(Data):
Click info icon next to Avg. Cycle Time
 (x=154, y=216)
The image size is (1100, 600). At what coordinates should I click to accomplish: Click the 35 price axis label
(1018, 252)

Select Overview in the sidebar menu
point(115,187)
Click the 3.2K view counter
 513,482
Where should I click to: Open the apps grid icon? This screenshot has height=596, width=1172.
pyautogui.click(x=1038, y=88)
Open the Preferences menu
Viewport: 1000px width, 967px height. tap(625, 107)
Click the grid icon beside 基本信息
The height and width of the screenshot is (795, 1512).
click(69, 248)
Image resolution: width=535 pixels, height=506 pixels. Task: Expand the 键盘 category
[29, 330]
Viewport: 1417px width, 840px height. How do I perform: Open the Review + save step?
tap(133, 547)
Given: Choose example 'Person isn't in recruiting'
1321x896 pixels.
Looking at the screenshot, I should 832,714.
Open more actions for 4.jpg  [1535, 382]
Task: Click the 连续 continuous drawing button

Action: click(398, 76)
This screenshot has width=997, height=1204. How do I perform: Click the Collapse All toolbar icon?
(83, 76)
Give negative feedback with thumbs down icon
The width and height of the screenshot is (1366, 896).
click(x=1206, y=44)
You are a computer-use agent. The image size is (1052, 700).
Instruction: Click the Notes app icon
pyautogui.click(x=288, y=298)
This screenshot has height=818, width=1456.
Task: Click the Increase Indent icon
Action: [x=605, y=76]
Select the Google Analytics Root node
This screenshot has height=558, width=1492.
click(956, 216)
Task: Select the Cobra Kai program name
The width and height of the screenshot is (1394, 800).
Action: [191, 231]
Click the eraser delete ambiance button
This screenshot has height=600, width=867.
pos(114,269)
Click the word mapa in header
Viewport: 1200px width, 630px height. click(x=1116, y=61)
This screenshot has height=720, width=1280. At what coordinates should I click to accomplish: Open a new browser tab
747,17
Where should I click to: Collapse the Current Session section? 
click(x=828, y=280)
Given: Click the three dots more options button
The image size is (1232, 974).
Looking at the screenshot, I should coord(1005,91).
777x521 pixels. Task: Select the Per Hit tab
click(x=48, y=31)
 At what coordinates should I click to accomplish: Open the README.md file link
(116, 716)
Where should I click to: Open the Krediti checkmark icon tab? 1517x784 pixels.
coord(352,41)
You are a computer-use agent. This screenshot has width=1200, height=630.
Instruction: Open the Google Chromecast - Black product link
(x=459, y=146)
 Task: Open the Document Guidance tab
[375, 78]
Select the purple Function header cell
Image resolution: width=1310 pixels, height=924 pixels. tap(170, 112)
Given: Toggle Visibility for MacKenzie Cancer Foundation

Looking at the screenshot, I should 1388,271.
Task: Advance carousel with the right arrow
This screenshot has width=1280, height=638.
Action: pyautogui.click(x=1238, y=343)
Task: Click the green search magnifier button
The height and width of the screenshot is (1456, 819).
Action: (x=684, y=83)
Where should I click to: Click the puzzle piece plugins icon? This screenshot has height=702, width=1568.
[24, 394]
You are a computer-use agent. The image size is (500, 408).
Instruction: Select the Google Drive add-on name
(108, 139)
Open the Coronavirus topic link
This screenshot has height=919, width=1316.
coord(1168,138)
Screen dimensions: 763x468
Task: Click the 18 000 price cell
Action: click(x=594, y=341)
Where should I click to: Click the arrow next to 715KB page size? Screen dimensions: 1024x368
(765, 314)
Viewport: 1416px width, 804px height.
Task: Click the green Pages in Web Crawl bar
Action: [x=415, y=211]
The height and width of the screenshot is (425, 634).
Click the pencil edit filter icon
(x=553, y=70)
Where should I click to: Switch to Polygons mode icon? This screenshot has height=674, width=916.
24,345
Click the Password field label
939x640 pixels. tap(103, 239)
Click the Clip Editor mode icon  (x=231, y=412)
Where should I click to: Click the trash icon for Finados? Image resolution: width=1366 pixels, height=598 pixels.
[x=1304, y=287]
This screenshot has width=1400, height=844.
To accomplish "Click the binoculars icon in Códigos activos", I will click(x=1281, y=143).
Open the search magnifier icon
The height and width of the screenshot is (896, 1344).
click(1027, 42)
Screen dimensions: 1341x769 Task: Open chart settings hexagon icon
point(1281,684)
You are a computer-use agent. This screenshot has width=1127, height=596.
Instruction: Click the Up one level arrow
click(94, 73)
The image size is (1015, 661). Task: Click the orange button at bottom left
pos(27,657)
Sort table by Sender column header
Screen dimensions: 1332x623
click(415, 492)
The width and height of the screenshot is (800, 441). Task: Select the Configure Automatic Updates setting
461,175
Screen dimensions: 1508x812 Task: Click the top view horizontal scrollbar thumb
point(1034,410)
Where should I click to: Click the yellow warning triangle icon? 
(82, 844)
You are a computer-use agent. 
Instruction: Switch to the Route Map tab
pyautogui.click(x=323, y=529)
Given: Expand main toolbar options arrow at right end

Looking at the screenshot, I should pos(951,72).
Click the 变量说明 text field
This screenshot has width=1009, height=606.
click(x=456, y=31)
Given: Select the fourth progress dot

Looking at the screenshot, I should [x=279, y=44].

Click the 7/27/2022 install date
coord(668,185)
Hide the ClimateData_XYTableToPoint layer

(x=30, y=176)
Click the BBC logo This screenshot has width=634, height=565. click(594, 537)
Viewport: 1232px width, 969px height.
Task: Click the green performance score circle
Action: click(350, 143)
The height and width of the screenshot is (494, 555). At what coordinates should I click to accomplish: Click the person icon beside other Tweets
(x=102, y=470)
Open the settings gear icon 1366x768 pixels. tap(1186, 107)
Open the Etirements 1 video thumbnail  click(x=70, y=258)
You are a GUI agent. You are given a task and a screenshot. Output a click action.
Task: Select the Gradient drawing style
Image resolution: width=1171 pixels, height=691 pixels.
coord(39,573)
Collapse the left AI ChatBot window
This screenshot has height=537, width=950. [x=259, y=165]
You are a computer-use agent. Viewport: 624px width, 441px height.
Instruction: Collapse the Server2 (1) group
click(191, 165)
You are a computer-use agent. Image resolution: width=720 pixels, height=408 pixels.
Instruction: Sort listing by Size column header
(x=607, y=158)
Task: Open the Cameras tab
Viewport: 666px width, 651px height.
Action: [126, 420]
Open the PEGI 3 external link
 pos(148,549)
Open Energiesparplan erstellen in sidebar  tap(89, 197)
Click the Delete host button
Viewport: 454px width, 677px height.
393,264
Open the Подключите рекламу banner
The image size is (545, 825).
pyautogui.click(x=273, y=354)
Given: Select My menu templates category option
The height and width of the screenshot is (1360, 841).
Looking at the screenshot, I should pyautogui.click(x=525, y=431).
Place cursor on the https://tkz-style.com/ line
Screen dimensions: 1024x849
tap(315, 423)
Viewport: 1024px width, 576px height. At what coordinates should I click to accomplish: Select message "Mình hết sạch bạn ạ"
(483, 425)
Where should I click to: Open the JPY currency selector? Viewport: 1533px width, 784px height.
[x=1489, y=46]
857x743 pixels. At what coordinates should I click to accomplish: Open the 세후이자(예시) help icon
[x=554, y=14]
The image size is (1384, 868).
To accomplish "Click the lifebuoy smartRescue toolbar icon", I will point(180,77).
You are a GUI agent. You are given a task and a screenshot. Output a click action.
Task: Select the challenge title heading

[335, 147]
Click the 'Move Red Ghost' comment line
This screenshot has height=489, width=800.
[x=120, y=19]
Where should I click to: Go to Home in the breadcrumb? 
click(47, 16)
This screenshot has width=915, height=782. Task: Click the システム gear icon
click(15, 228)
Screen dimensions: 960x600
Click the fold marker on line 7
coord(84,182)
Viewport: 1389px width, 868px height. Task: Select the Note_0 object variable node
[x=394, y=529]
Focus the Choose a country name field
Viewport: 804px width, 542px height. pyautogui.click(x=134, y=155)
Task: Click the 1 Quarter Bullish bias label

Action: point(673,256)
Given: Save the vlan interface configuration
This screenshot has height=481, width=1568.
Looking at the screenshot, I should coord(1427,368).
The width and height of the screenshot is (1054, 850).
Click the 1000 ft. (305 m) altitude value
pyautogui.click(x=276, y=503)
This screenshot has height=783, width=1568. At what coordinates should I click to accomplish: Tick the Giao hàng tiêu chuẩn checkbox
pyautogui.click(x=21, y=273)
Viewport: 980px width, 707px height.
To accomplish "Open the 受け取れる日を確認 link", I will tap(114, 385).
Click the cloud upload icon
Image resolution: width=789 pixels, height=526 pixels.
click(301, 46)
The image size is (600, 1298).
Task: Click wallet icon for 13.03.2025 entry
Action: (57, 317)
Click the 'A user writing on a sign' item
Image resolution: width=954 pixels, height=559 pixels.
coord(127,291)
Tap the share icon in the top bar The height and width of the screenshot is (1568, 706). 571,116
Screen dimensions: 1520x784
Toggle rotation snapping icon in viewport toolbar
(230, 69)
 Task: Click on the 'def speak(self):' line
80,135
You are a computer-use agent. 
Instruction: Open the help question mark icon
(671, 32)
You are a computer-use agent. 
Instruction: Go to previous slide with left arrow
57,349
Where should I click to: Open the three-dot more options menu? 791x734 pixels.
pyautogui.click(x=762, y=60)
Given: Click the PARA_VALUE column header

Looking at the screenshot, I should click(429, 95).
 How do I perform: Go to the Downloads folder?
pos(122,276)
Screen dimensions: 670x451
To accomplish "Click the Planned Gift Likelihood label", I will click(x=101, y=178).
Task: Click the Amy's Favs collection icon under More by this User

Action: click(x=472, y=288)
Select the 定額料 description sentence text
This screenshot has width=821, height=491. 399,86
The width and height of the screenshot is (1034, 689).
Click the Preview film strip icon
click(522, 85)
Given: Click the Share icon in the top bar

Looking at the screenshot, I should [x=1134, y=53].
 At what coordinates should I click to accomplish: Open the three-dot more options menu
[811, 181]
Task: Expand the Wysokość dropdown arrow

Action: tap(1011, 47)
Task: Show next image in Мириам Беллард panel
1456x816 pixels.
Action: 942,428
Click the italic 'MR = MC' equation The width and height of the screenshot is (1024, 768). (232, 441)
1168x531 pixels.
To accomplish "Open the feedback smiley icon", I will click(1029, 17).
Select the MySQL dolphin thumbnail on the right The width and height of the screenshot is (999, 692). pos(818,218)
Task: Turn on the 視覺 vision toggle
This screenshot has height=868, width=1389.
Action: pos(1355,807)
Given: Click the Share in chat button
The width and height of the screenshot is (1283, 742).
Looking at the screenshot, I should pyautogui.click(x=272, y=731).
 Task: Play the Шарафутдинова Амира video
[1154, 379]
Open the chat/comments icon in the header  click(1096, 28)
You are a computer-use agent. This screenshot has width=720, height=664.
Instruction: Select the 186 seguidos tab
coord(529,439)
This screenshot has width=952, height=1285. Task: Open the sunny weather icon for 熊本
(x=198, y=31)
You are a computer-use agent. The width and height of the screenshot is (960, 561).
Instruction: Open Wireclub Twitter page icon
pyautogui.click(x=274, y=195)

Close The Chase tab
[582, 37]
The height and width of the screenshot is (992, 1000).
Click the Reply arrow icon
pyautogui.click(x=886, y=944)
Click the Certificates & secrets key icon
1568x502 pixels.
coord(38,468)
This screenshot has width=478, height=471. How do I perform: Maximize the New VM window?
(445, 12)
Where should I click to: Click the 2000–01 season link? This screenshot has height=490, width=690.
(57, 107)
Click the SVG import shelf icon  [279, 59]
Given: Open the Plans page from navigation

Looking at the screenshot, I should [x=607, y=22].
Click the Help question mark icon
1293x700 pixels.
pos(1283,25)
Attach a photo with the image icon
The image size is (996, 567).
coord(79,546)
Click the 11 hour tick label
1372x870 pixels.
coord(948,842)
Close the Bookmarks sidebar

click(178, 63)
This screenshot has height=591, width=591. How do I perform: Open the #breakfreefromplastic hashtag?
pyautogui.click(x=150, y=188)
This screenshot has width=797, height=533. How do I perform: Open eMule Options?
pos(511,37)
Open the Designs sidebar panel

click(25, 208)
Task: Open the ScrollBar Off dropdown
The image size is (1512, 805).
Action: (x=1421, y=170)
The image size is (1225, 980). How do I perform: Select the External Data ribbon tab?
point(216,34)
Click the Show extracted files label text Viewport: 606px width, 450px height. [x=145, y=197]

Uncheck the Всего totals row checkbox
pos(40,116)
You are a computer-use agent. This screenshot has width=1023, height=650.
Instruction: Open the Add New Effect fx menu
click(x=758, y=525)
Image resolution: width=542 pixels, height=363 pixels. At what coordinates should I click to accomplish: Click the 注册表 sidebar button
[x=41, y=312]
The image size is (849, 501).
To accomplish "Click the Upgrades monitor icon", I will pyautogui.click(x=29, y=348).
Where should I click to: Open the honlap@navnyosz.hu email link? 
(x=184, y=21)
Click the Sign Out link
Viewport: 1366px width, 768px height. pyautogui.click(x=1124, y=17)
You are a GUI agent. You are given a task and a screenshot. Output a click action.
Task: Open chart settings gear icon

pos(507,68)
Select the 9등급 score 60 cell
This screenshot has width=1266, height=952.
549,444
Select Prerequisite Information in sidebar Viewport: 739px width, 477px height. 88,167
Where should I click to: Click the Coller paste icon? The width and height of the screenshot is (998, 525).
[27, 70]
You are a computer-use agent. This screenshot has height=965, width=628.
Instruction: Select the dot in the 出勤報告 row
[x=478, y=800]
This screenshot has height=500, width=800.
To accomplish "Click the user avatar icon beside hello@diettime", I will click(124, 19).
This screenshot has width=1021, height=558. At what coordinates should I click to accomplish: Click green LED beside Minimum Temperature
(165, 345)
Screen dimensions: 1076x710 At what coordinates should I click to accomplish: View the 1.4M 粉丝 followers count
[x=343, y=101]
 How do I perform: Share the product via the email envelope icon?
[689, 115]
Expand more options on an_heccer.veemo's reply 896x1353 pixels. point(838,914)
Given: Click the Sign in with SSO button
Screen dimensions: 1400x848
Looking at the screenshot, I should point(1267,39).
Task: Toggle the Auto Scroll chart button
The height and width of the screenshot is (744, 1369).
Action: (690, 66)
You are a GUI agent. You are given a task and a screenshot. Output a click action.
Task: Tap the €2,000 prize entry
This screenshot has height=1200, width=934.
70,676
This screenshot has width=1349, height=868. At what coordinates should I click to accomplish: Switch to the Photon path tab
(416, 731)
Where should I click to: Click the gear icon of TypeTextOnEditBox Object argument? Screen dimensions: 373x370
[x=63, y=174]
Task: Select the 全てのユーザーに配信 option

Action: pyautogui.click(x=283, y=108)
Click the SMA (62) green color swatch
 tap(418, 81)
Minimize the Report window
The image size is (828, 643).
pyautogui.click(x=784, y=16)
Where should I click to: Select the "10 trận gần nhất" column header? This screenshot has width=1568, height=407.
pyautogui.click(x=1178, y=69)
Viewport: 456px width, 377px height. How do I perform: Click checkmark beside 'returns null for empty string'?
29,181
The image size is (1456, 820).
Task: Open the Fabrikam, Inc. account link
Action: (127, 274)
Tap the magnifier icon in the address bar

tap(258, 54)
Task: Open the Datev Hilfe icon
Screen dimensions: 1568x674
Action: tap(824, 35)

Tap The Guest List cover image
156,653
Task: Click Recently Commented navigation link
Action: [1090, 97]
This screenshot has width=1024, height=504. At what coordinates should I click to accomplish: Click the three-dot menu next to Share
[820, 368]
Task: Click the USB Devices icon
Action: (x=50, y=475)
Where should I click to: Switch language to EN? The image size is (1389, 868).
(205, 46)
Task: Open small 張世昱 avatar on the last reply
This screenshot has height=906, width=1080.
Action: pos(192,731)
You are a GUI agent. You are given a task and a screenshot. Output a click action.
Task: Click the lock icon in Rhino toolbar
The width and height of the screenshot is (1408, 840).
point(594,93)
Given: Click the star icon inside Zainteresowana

(Directions for this task):
Filter the records for lines holding the string "thumbnail". Copy each one.

(Exercise result):
Open the Etirements 1 video thumbnail  click(x=70, y=258)
Select the MySQL dolphin thumbnail on the right The width and height of the screenshot is (999, 692). pos(818,218)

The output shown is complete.